* [Work instruction]:
Retype verbatim the lines of the listing, from the very first through the line with "The image size is (1024, 569).".

* [Data extracts]:
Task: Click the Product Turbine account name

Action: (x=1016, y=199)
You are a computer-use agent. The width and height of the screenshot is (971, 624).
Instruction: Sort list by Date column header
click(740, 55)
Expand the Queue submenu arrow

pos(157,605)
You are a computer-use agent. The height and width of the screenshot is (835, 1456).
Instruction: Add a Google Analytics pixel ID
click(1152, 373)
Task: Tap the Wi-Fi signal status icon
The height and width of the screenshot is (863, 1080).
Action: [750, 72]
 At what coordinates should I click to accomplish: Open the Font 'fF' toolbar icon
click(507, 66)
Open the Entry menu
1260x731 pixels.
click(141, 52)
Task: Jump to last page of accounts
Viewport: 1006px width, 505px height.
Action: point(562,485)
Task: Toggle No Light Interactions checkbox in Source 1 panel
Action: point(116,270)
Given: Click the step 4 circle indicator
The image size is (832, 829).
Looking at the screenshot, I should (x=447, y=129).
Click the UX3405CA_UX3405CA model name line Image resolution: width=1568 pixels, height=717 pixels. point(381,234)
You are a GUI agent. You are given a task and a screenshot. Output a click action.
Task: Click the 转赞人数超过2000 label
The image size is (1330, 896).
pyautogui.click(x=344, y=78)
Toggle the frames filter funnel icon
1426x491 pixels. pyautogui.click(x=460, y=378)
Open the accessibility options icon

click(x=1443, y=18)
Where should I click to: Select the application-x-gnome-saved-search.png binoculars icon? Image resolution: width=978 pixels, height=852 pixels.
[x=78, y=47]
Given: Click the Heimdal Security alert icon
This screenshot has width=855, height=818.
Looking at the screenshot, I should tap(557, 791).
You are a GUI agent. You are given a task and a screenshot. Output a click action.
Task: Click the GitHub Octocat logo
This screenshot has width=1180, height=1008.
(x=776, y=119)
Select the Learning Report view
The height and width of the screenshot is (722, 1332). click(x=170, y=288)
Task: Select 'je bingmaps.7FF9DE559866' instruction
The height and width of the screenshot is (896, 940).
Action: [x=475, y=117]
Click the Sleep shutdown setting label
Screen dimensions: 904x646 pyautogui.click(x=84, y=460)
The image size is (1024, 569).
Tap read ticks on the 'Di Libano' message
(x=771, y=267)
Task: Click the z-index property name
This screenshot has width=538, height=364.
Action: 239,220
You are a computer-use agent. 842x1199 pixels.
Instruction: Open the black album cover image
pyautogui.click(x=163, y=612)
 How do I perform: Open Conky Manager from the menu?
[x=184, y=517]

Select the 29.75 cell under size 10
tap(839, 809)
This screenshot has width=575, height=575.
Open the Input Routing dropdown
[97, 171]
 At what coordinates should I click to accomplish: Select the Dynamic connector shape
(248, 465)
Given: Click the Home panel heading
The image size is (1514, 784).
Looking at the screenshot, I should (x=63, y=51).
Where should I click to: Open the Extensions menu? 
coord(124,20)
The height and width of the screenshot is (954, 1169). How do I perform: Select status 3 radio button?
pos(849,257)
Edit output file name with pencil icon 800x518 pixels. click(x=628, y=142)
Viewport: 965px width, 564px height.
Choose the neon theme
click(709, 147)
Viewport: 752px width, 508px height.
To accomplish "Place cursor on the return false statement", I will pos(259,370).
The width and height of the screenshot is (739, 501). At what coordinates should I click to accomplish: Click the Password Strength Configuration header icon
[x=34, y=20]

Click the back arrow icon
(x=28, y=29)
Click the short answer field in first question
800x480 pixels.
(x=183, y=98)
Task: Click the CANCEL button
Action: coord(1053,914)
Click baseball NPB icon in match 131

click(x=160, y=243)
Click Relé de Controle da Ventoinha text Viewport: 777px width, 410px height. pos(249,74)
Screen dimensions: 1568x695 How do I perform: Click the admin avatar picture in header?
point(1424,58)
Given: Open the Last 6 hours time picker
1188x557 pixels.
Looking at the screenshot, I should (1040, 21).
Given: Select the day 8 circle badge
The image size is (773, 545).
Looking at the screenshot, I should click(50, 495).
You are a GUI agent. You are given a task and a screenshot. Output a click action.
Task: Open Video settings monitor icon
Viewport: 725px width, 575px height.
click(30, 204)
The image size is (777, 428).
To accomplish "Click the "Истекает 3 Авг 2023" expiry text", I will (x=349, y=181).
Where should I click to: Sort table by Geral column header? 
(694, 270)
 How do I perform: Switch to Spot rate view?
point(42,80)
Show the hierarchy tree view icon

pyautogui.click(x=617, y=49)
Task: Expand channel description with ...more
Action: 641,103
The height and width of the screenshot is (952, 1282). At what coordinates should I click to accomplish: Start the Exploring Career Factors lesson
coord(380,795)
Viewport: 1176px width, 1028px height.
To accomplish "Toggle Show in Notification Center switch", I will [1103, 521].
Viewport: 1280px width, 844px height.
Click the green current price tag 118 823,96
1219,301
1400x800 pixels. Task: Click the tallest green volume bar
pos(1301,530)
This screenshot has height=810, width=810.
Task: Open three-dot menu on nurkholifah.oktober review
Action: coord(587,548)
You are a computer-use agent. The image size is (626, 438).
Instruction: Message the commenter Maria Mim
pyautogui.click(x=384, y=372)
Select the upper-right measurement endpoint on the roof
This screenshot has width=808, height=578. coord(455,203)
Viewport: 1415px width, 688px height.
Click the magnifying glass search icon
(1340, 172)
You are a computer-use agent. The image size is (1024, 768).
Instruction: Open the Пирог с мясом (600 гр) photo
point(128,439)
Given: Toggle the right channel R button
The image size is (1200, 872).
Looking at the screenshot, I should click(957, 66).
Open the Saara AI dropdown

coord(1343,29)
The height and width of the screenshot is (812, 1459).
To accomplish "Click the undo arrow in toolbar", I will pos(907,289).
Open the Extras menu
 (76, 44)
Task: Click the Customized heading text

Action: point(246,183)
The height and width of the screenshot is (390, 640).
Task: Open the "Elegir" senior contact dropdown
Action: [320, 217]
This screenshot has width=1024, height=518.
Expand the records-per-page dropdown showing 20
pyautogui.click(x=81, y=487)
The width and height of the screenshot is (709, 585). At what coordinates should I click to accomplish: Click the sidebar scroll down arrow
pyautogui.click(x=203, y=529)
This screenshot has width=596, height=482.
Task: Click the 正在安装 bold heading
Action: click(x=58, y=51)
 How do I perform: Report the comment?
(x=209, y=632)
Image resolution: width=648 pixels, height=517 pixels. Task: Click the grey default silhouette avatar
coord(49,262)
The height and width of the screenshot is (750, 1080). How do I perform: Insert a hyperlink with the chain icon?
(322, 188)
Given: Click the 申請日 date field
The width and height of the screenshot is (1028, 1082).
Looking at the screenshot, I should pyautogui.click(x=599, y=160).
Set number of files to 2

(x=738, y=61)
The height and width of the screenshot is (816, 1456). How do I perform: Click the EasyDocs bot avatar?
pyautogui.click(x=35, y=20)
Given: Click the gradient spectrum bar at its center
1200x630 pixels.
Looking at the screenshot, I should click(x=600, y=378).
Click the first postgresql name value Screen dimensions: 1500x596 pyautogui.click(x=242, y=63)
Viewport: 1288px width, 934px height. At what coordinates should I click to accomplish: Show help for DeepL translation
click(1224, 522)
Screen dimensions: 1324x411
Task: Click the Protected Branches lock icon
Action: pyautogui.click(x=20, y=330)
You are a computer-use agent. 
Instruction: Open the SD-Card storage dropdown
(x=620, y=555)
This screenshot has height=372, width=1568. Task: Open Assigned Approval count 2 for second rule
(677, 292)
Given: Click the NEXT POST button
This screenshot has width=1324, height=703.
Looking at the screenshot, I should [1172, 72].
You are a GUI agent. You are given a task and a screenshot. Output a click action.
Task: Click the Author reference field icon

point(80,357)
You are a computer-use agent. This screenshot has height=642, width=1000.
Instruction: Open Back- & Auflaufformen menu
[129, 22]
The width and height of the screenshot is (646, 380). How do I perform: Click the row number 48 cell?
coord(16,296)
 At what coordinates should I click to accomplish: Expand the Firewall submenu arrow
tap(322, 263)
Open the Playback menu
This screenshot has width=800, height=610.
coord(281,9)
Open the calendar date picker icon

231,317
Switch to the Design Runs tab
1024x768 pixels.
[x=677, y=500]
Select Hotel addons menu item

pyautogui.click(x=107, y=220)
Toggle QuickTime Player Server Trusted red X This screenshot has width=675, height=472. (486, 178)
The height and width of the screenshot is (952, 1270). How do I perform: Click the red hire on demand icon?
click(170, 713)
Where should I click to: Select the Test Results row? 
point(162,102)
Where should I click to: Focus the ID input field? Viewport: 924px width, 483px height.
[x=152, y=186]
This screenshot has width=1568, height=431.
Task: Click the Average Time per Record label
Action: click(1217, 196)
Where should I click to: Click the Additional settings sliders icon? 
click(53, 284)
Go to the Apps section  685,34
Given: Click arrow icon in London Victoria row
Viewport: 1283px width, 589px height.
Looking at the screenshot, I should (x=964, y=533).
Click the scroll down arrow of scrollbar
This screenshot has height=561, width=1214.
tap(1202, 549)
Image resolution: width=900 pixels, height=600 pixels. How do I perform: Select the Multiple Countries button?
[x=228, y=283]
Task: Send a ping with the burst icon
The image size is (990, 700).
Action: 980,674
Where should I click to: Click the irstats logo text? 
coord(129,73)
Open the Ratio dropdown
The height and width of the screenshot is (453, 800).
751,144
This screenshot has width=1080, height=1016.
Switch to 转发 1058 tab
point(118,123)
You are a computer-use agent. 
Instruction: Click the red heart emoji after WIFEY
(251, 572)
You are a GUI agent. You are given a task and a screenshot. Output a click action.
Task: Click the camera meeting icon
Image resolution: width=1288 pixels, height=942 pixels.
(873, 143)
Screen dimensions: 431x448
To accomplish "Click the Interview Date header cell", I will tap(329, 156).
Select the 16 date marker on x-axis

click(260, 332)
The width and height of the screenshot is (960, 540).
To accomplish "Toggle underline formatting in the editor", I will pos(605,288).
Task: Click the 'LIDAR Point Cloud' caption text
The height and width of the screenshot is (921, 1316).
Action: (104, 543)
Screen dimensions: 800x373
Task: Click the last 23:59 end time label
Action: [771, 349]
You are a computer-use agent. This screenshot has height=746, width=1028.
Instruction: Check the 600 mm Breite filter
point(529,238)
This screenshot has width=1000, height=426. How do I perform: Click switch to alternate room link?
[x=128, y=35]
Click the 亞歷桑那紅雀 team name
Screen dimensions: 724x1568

* [Task result]:
Task: Click the Product Turbine account name

Action: (x=1016, y=199)
You are a computer-use agent. The width and height of the screenshot is (971, 624).
Instruction: Sort list by Date column header
click(740, 55)
Expand the Queue submenu arrow

pos(157,605)
You are a computer-use agent. The height and width of the screenshot is (835, 1456).
Instruction: Add a Google Analytics pixel ID
click(1152, 373)
Task: Tap the Wi-Fi signal status icon
The height and width of the screenshot is (863, 1080).
Action: [750, 72]
 At what coordinates should I click to accomplish: Open the Font 'fF' toolbar icon
click(507, 66)
Open the Entry menu
1260x731 pixels.
click(141, 52)
Task: Jump to last page of accounts
Viewport: 1006px width, 505px height.
Action: point(562,485)
Task: Toggle No Light Interactions checkbox in Source 1 panel
Action: point(116,270)
Given: Click the step 4 circle indicator
The image size is (832, 829).
Looking at the screenshot, I should (x=447, y=129).
Click the UX3405CA_UX3405CA model name line Image resolution: width=1568 pixels, height=717 pixels. point(381,234)
You are a GUI agent. You are given a task and a screenshot. Output a click action.
Task: Click the 转赞人数超过2000 label
The image size is (1330, 896).
pyautogui.click(x=344, y=78)
Toggle the frames filter funnel icon
1426x491 pixels. pyautogui.click(x=460, y=378)
Open the accessibility options icon

click(x=1443, y=18)
Where should I click to: Select the application-x-gnome-saved-search.png binoculars icon? Image resolution: width=978 pixels, height=852 pixels.
[x=78, y=47]
Given: Click the Heimdal Security alert icon
This screenshot has width=855, height=818.
Looking at the screenshot, I should tap(557, 791).
You are a GUI agent. You are given a task and a screenshot. Output a click action.
Task: Click the GitHub Octocat logo
This screenshot has width=1180, height=1008.
(x=776, y=119)
Select the Learning Report view
The height and width of the screenshot is (722, 1332). click(x=170, y=288)
Task: Select 'je bingmaps.7FF9DE559866' instruction
The height and width of the screenshot is (896, 940).
Action: [x=475, y=117]
Click the Sleep shutdown setting label
Screen dimensions: 904x646 pyautogui.click(x=84, y=460)
The image size is (1024, 569).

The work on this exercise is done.